This solution works for me :

SELECT TMP1. PLAYERID,TMP2.PLAYERID FROM
(
    SELECT a.playerid , a.teamid,b.team_sum 
    FROM plays  A
    INNER JOIN 
    (
        SELECT PLAYERID,SUM(teamid) AS team_sum
        FROM plays
        GROUP BY 1
     ) B

    ON a.playerid=b.playerid
 ) TMP1

INNER JOIN

(
    SELECT a.playerid , a.teamid,b.team_sum
    FROM plays  A

    INNER JOIN 
    (
        SELECT PLAYERID,SUM(teamid) AS team_sum
        FROM plays
        GROUP BY 1
    ) B

ON a.playerid=b.playerid

)TMP2
ON TMP1.PLAYERID < TMP2.PLAYERID
AND TMP1.TEAMID=TMP2.TEAMID
AND TMP1.TEAM_SUM=TMP2.TEAM_SUM
GROUP BY 1,2

UNION ALL
SELECT n1,n2 FROM  
(
    SELECT TMP3.PLAYERID AS n1,TMP4.PLAYERID AS n2 FROM 
    PLAYER  TMP3
    INNER JOIN PLAYER TMP4
    ON TMP3.PLAYERID<TMP4.PLAYERID
    WHERE TMP3.PLAYERID  NOT IN (SELECT  PLAYERID FROM plays  )
    AND tmp4.playerid NOT IN (SELECT playerid FROM plays)
) TMP5

Comments

0

Two possible solutions come to mind:

  1. Cursor - Looping through each player and comparing him to all the others until reaching a conclusion.
  2. Recursive query - Same idea though slightly more complicated but defiantly the better way to do it.

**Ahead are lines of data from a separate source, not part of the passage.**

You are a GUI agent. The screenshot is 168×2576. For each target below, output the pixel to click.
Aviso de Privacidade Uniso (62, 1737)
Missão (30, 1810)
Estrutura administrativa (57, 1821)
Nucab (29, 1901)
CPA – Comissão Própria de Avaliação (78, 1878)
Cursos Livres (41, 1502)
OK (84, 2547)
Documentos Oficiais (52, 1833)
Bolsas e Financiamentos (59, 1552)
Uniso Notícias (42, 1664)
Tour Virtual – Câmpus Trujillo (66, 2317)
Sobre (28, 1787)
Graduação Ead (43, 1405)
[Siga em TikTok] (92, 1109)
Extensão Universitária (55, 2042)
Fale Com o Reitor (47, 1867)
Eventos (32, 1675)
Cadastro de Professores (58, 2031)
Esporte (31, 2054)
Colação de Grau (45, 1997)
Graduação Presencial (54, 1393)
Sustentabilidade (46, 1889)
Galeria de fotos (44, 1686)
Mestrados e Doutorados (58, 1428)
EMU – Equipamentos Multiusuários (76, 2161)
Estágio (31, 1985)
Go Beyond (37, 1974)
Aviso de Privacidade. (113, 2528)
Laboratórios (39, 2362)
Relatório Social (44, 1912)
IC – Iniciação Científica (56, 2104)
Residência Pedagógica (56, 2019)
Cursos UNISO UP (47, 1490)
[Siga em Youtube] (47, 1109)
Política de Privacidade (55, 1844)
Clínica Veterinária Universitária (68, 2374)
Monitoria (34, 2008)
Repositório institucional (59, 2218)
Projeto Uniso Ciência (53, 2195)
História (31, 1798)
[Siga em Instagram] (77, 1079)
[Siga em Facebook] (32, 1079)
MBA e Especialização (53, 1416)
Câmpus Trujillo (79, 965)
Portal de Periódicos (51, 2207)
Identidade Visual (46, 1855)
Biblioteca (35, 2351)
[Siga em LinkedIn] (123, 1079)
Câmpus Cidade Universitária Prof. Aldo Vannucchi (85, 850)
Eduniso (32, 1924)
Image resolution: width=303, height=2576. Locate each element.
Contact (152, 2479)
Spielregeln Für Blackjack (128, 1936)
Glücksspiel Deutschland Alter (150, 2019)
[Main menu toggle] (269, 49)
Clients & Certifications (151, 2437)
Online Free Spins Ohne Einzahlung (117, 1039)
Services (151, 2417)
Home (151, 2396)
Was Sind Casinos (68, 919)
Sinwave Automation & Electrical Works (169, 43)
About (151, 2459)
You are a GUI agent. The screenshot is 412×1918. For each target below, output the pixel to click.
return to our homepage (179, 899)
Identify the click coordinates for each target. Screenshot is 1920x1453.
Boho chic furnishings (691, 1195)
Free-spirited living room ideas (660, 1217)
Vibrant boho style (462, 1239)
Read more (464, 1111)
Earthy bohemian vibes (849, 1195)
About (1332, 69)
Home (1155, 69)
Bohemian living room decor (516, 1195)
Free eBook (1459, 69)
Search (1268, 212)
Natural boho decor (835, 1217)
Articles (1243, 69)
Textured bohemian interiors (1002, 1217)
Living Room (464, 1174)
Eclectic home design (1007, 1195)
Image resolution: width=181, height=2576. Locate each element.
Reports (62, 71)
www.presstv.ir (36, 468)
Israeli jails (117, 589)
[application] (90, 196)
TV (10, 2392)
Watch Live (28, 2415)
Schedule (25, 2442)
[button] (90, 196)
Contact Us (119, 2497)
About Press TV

Probably also has better performance.

Can you provide some sample data so that I can create an example?

1 Comment

Either use SQL fiddle (sqlfiddle.com) or just add a couple of row of data for each table to your original post.
0

It seems like the basic datatype you want is sets, rather than arrays. So one option may be to use PL/Python with code similar to that below (see bottom of this answer for a function that might be adapted to this end). Of course, this isn't a "pure SQL" approach by any means.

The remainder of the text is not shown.